Companheiras e companheiros,
Quero começar dizendo que nós nos mobilizamos. Trouxemos uma delegação de 12 sindicalizados para participar deste I Encontro Nacional de Formação do Sinasefe, com uma expectativa muito concreta: aprender, trocar experiências, fortalecer nossa organização e sair daqui mais preparados para enfrentar os desafios que estão colocados para a classe trabalhadora. Mas, sinceramente, o que encontramos foi uma grande frustração.
Mais uma vez, tivemos uma mesa de análise de conjuntura, muito denuncismo e uma posição nitidamente contrária ao atual governo. E eu não estou dizendo que não devemos fazer análise de conjuntura, nem que não devemos criticar governos. Evidentemente, devemos ter autonomia e capacidade de fazer críticas quando necessário.
A questão é: é só isso que entendemos por formação sindical? Quando estamos falando de um sindicato que representa trabalhadores e trabalhadoras da educação, esperávamos algo diferente. Esperávamos uma formação que dialogasse com a nossa prática, com a realidade das nossas escolas, com os problemas concretos enfrentados pela categoria e, principalmente, que valorizasse uma metodologia de educação popular.
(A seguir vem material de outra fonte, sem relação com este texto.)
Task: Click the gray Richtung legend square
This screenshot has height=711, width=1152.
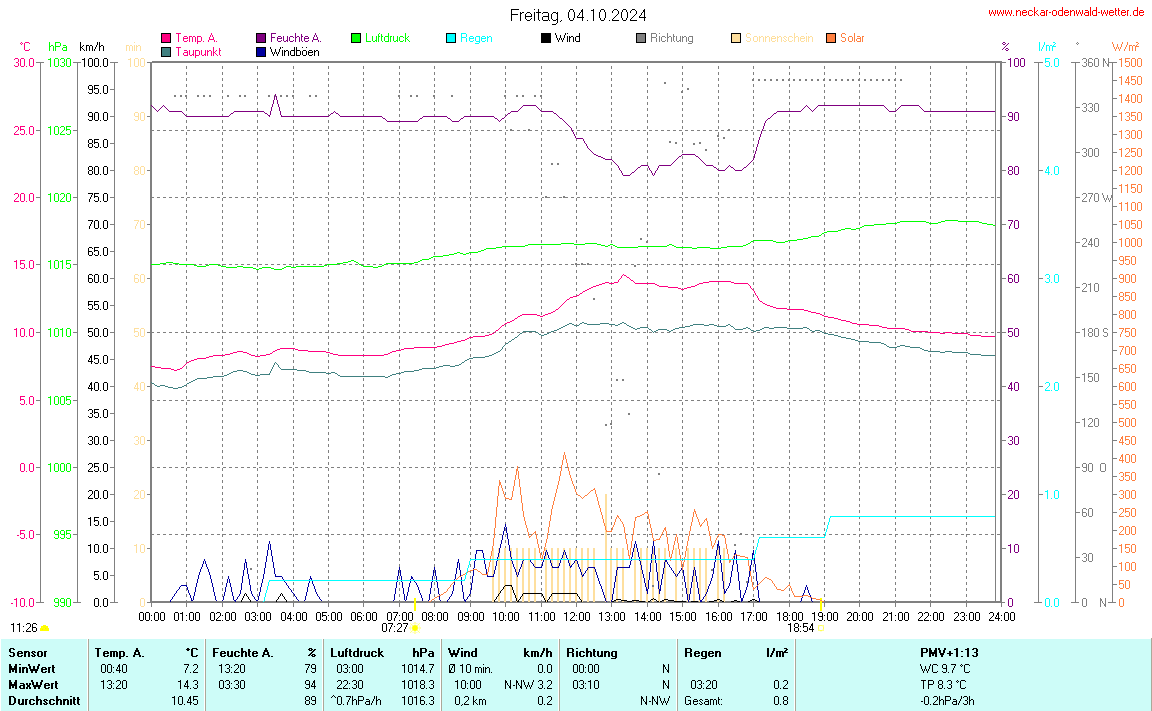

Esperávamos, no mínimo, uma inspiração na pedagogia de Paulo Freire: uma formação baseada no diálogo, na escuta, na construção coletiva do conhecimento e na compreensão de que ninguém forma ninguém sozinho. Todos nós aprendemos na troca, partindo da nossa própria realidade. Porque, se o nosso objetivo é organizar os trabalhadores para enfrentar o capitalismo, precisamos formar sujeitos críticos, conscientes e capazes de intervir na realidade, e não apenas reproduzir discursos ou apresentar análises prontas.
Não podemos mobilizar trabalhadores, investir tempo, deslocamento e energia para participar de uma formação e sair daqui com a sensação de que foi apenas mais do mesmo. Precisamos perguntar: que tipo de formação sindical queremos? Que trabalhador e que militante queremos ajudar a formar? Que organização sindical queremos construir?
Se queremos um sindicato forte, democrático e capaz de enfrentar o capitalismo, precisamos de uma formação que faça as pessoas pensarem, participarem, questionarem e construírem coletivamente.
Nossa crítica, portanto, não é para desqualificar a formação. É justamente o contrário. É porque acreditamos na importância da formação sindical que estamos cobrando mais.
Trouxemos 12 companheiros e companheiras porque acreditamos que vale a pena construir coletivamente. E esperamos que essa crítica seja recebida como uma contribuição para que as próximas formações sejam realmente espaços de aprendizagem, diálogo, reflexão e organização da classe trabalhadora.
Muito obrigada.
Texto elaborado por:
MARIA LEDA COSTA SILVEIRA
Coordenadora Geral do SINASEFE Seção Sindical IFSC
Subscreve-o toda a bancada de delegados/as ao I Encontro Nacional de Formação do Sinasefe.